We do this by defining a system model, which is an abstraction that describes what things an algorithm may assume.
With regard to timing assumptions, three system models are in common use:
- Synchronous model
- The synchronous model assumes bounded network delay, bounded process pauses, and bounded clock error.
- This does not imply exactly synchronized clocks or zero network delay; it just means you know that network delay, pauses, and clock drift will never exceed some fixed upper bound.
- Partially synchronous model
- Partially synchronous model Partial synchrony means that a system behaves like a synchronous system most of the time, but it sometimes exceeds the bounds for network delay, process pauses, and clock drift.
- This is a realistic model of many systems: most of the time, networks and processes are quite well behaved—otherwise we would never be able to get anything done—but we have to reckon with the fact that any timing assumptions may be shattered occasionally.
- Asynchronous model
- asynchronous model In this model, an algorithm is not allowed to make any timing assumptions — in fact, it does not even have a clock (so it cannot use timeouts).
Moreover, besides timing issues, we have to consider node failures. The three most common system models for nodes are:
- Crash-stop faults
- In the crash-stop model, an algorithm may assume that a node can fail in only one way, namely by crashing.
- Crash-recovery faults
- We assume that nodes may crash at any moment, and perhaps start responding again after some unknown time. In the crash-recovery model, nodes are assumed to have stable storage (i.e., nonvolatile disk storage) that is preserved across crashes, while the in-memory state is assumed to be lost.
- Byzantine (arbitrary) faults
- Nodes may do absolutely anything, including trying to trick and deceive other nodes.
For modeling real systems, the partially synchronous model with crash-recovery faults is generally the most useful model.
Correctness of an algorithm
To define what it means for an algorithm to be correct, we can describe its properties.
For example, the output of a sorting algorithm has the property that for any two distinct elements of the output list, the element further to the left is smaller than the element further to the right.
Safety and liveness
To clarify the situation, it is worth distinguishing between two different kinds of properties: safety and liveness properties.
What distinguishes the two kinds of properties?

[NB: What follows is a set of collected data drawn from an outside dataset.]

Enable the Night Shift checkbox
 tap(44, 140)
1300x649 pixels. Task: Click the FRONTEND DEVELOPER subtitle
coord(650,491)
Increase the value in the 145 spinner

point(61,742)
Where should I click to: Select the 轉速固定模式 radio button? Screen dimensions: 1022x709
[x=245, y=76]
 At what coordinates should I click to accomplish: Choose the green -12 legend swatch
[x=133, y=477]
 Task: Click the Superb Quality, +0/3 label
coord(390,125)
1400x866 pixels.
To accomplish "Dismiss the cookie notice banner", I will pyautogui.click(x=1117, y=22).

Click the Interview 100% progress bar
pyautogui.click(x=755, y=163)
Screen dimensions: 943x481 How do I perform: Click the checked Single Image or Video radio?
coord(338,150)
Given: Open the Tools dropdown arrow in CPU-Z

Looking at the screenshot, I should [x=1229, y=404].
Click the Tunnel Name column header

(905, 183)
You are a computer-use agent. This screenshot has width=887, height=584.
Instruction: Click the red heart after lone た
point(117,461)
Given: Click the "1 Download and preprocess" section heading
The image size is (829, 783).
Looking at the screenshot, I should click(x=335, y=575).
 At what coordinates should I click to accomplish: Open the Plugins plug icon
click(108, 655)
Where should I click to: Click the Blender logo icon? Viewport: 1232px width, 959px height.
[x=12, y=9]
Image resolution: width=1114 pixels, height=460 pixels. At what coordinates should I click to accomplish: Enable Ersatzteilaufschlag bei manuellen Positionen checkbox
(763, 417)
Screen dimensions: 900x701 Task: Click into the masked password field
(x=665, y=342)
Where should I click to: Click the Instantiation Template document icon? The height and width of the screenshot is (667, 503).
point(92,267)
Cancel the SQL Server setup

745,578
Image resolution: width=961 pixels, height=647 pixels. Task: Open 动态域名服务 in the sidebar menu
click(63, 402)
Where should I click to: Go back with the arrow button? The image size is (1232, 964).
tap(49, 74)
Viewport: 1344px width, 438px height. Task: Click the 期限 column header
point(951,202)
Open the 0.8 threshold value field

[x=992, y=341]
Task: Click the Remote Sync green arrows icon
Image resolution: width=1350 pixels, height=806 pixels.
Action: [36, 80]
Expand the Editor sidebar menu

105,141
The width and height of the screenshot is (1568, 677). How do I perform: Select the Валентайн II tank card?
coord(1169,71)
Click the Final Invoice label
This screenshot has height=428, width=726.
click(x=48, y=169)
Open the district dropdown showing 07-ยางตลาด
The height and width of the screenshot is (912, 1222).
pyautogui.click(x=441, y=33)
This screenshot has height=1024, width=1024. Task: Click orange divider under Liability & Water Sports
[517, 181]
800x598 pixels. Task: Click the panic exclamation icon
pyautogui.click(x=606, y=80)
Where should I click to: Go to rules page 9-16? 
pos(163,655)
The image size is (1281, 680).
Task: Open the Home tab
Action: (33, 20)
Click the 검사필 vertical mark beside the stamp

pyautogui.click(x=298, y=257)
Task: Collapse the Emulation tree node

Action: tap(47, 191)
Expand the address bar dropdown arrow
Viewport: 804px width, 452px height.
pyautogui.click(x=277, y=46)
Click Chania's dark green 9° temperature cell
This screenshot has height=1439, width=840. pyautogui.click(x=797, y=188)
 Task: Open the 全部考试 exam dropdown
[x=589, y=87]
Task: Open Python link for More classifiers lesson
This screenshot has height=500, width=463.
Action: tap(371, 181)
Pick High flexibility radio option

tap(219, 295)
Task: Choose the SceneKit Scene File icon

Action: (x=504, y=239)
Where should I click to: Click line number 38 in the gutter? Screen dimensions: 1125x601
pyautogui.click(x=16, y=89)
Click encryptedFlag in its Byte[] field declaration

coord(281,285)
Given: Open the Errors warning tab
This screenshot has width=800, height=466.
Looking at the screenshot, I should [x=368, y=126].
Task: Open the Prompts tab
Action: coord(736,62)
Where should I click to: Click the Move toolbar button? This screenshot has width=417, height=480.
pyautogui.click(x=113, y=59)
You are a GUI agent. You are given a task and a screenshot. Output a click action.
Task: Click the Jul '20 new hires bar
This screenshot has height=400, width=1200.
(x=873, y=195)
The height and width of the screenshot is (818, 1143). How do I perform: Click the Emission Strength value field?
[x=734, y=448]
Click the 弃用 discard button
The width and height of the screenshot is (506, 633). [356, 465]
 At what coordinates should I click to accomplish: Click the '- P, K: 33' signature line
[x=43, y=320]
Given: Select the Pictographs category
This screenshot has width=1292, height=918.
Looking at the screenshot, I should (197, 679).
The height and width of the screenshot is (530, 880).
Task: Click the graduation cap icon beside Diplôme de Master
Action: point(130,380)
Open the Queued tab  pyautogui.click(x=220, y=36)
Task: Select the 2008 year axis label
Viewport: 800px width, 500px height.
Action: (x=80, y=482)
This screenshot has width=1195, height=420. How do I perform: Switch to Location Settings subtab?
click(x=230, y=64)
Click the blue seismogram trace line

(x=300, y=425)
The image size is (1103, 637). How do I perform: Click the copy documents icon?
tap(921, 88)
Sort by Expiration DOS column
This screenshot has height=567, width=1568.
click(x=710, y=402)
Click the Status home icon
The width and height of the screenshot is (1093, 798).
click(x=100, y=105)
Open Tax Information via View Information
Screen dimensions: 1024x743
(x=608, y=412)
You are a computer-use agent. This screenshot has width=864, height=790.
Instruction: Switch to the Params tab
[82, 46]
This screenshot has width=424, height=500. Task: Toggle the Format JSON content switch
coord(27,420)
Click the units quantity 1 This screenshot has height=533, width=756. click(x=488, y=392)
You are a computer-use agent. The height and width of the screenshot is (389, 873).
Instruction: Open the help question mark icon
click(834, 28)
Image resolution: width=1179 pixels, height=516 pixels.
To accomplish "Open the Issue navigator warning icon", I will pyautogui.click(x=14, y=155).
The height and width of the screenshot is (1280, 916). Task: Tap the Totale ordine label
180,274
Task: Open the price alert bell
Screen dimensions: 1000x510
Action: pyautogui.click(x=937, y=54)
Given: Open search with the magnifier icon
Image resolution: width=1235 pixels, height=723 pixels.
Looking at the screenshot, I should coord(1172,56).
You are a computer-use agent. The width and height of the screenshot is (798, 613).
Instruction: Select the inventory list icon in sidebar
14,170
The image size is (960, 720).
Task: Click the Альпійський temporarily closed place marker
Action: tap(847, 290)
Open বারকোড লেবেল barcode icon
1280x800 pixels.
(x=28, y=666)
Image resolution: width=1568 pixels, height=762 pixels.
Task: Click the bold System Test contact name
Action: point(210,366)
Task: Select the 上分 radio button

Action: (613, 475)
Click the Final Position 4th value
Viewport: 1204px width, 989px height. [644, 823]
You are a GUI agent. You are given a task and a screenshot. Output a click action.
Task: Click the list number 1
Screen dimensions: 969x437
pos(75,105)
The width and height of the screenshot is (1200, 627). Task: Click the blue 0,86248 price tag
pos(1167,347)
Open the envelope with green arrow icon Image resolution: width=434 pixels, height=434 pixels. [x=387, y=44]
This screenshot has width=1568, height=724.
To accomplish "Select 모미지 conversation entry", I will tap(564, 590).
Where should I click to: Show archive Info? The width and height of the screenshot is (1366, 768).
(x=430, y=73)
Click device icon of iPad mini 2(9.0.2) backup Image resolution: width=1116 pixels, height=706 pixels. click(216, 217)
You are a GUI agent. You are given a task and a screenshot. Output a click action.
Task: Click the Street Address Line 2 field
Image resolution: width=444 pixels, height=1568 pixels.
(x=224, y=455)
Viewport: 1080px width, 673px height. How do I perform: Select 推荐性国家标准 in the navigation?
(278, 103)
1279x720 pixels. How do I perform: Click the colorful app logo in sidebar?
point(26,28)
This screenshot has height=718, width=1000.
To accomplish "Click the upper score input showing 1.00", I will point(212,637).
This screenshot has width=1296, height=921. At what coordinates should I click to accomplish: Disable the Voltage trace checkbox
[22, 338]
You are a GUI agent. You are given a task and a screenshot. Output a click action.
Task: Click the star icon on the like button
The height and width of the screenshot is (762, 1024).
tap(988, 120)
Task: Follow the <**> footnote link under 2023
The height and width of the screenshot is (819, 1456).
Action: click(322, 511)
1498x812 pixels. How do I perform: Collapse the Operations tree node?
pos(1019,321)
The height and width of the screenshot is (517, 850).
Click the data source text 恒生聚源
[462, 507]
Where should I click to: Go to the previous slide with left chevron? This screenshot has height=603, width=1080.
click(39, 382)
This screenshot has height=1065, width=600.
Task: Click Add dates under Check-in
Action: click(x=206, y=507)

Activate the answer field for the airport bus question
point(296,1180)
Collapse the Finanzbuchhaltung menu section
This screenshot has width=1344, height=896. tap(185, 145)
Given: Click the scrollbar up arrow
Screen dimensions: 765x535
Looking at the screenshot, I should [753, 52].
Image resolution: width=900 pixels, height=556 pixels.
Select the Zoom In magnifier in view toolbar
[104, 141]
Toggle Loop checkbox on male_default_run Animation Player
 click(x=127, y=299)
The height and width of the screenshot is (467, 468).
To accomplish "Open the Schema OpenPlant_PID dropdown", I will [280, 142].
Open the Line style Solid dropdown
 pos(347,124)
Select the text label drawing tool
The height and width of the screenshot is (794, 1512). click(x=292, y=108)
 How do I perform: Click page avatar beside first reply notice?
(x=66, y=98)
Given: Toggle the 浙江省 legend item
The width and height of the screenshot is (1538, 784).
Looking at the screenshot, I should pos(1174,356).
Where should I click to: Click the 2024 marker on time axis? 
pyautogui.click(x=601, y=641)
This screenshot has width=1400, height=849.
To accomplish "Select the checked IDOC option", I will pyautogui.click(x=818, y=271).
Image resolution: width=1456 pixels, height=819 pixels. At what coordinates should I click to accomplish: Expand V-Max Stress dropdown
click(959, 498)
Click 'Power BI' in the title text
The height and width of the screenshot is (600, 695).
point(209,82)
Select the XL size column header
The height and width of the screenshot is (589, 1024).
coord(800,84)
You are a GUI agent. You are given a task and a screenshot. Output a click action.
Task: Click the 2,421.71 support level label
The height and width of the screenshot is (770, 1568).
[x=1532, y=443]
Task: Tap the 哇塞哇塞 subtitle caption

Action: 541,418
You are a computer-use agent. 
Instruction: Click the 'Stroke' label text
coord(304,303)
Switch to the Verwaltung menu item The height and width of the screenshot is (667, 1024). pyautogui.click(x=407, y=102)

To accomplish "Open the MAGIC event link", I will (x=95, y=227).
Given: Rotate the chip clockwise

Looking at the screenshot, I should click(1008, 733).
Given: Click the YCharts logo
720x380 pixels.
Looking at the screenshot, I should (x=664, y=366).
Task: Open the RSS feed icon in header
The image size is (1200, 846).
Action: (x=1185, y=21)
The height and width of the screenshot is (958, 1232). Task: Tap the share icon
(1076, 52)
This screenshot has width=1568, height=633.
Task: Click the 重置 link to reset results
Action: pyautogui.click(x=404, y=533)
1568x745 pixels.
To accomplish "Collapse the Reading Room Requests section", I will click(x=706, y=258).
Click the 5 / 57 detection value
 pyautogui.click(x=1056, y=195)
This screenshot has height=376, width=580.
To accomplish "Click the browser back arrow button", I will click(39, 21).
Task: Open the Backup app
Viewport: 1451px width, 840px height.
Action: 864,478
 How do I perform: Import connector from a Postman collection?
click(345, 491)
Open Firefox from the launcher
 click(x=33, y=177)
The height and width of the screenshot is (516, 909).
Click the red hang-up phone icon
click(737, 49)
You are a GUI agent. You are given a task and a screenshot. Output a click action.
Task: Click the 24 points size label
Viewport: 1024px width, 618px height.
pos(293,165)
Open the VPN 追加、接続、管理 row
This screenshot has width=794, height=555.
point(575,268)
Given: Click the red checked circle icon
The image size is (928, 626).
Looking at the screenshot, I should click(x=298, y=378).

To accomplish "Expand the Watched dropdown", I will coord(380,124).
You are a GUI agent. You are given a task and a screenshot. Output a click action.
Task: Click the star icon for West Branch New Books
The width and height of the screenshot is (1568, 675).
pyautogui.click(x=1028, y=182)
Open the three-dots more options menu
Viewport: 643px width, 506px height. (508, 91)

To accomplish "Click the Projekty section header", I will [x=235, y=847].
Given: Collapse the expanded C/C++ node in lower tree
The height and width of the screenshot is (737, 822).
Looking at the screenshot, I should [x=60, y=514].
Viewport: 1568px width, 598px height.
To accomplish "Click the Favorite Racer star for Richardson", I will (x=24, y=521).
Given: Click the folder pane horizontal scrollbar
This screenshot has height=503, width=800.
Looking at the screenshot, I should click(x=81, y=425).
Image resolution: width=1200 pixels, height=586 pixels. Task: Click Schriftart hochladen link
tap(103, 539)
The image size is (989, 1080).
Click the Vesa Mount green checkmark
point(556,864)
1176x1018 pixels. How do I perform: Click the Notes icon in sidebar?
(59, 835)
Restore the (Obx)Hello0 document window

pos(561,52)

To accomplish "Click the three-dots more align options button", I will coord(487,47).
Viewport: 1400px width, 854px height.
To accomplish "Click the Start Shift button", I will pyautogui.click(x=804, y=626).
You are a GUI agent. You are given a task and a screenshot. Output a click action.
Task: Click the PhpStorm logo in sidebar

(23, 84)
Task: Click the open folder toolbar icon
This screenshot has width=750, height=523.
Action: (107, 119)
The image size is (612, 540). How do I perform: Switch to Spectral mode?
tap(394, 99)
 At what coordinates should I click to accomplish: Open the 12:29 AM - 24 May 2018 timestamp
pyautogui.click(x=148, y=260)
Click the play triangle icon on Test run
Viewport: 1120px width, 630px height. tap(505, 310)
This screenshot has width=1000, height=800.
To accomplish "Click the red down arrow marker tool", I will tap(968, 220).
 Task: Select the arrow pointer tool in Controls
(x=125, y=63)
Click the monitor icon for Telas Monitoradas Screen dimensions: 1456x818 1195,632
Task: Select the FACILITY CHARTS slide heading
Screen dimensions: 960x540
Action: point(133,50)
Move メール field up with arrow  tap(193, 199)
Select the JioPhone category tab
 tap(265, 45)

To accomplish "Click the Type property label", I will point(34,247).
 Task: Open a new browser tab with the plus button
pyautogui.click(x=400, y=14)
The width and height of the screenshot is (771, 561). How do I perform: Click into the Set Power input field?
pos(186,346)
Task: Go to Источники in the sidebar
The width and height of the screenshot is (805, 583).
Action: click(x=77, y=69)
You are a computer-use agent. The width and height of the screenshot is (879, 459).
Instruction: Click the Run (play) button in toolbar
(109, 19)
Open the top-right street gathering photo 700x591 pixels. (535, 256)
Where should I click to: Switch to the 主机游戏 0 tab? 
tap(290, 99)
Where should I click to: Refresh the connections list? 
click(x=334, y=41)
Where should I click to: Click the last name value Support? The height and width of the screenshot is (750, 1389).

A giveaway is that liveness properties often include the word “eventually” in their definition. (And yes, you guessed it - eventual consistency is a liveness property.)
Safety is often informally defined as nothing bad happens, and liveness as something good eventually happens.
The actual definitions of safety and liveness are precise and mathematical:
- If a safety property is violated, we can point at a particular point in time at which it was broken. After a safety property has been violated, the violation cannot be undone—the damage is already done.
- A liveness property works the other way round: it may not hold at some point in time. There is always hope that it may be satisfied in the future (namely by receiving a response).
An advantage of distinguishing between safety and liveness properties is that it helps us deal with difficult system models.
For distributed algorithms, it is common to require that safety properties always hold, in all possible situations of a system model. That is, even if all nodes crash, or the entire network fails, the algorithm must nevertheless ensure that it does not return a wrong result (i.e., that the safety properties remain satisfied).
However, with liveness properties we are allowed to make caveats: for example, we could say that a request needs to receive a response only if a majority of nodes have not crashed, and only if the network eventually recovers from an outage. The definition of the partially synchronous model requires that eventually the system returns to a synchronous state—that is, any period of network interruption lasts only for a finite duration and is then repaired.